After Hong Kong, the liner shipping industry is in the spotlight in Australia since the government has approved a majority of the recommendations from the Harper Review, having decided that a general class exemption ought to be introduced into the Competition and Consumer Act 2010 (CCA), the Australian government said.

Repealing Part X of the Act would give the Australian Competition and Consumer Commission (ACCC) the authority over whether the shipping sector should be granted a block exemption order. The idea is to ensure that liner shipping arrangements remain competitive and efficient.

Responding to Harper’s recommendation in relation to the ACCC having the final say on granting a block exemption, the Australian government said it will work with the antitrust authority and relevant stakeholders, including shipping lines and importers and exporters, to investigate options regarding how a class exemption could be applied to the liner shipping industry. It would ensure that shipping routes to and from Australia continue to be reliably and competitively serviced and that the costs to obtain a class exemption are not burdensome, it stated in its 52-page response to the Competition Policy Review.

A Sydney-based lawyer said that any repeal of the exemption granted to the liner shipping industry could destabilize the sector and create a degree of legal uncertainty for the industry operations. This mirrors the opposition from Hong Kong’s liner shipping industry, which threatened an exodus unless it was granted immunity from the antitrust authority, as PaRR previously reported.
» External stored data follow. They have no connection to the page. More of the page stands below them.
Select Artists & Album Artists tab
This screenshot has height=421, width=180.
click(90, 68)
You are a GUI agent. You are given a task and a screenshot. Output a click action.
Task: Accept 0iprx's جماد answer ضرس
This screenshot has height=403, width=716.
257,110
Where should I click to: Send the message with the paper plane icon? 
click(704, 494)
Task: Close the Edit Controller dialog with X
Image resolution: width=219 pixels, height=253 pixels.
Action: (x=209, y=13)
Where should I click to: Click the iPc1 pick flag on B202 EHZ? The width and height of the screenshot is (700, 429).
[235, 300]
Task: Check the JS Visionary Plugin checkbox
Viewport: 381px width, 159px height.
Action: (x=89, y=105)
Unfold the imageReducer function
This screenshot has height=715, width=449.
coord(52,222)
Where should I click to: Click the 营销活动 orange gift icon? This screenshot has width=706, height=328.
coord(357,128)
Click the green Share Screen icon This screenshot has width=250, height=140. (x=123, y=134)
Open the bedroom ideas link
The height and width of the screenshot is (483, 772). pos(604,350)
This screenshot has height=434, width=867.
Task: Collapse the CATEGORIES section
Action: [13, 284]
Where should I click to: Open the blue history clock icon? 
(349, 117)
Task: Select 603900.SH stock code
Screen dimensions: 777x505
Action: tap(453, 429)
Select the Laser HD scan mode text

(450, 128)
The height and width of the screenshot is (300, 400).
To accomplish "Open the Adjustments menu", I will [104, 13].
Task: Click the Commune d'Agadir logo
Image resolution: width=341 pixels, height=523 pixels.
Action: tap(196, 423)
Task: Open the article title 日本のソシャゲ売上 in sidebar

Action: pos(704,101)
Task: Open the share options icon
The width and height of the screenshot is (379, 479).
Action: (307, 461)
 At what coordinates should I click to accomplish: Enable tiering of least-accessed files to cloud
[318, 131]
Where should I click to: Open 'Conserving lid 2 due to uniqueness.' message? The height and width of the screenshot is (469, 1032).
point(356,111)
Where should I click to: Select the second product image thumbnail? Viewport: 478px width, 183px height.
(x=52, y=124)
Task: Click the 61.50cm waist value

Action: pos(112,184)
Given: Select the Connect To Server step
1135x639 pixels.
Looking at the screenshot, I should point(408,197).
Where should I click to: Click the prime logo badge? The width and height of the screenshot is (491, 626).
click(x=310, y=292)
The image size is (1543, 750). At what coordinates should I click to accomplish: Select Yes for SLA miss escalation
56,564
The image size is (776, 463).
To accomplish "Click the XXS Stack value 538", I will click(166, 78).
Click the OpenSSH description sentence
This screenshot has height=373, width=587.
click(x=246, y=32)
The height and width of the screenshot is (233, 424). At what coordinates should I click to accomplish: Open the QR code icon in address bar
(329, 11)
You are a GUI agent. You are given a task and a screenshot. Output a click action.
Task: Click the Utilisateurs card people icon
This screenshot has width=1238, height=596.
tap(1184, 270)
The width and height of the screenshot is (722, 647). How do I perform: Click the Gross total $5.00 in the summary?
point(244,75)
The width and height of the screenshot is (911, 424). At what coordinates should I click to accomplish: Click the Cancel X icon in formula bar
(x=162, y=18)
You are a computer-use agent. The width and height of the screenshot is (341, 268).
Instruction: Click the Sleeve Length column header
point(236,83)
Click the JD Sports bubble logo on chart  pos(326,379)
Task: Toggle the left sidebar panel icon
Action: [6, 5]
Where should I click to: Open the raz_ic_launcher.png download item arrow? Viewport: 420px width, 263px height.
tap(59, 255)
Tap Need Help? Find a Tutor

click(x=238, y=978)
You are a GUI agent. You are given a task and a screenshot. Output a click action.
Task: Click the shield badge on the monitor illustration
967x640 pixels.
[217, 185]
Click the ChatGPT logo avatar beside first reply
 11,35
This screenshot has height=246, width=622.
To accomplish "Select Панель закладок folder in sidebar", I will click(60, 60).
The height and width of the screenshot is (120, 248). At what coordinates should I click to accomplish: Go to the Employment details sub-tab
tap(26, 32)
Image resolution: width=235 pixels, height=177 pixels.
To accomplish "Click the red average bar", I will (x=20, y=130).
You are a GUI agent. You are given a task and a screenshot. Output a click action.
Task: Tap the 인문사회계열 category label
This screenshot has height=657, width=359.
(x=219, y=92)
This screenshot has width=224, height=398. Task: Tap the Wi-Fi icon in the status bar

“All we are saying is that there should not be an automatic exemption and that parties should apply to the ACCC for a block exemption,” Ian Harper, the chair of the Harper Review Panel and a partner at Deloitte Touche Tohmatsu, based in Melbourne, told PaRR.

“We are not saying that conferences or shipping cartels should be struck down. We are saying that there should not be anything in the act, which automatically grants immunity,” Harper said in an exclusive interview with PaRR.

Instead the shipping sector should be able to approach the ACCC and seek a block exemption order, Harper said. Accordingly, the ACCCwould make its decision based upon the substantial lessening of competition argument, he added.

Harper does not anticipate an exodus in Australia, contrasted with the hype created in Hong Kong. For one, any options considered would need to be consistent with Australia’s international law obligations, the government stated. Second, the four-member Harper panel had recommended a two-year transitional period.

Further, any block exemption orders granted by the ACCC would need to meet a minimum standard of pro‐competitive features to be determined by the regulator in consultation with shippers, their representative bodies and the liner shipping industry. Harper does not envisage that the ACCC would suddenly take action against the parties to an agreement when the exemption is removed.

However, Harper told PaRR that once the blanket exemption is abolished, there is likely to be a quick line of applications for block exemptions. Whether or not an exemption would be granted, “it is a matter for the ACCC”, he added.

Though it is still early days, some lawyers told PaRR that, given the importance of liner shipping to Australia, any change could destabilisethe industry. One lawyer pointed to the red tape that already affects the maritime industry, and said that a repeal of Part X could put Australia at a disadvantage to trading nations across the Asia-Pacific. Any impact to international liner shipping conferences could give rise to market domination by leading players or alliances.

Rod Sims, former chairman of the ACCC, previously told PaRR that the antitrust regulator was keen to abolish the existing liner shipping exemptions, given that it sends the wrong message to the international community that the ACCC supports cartels. Australia has provided liner shipping services with immunity from its competition laws for almost 50 years.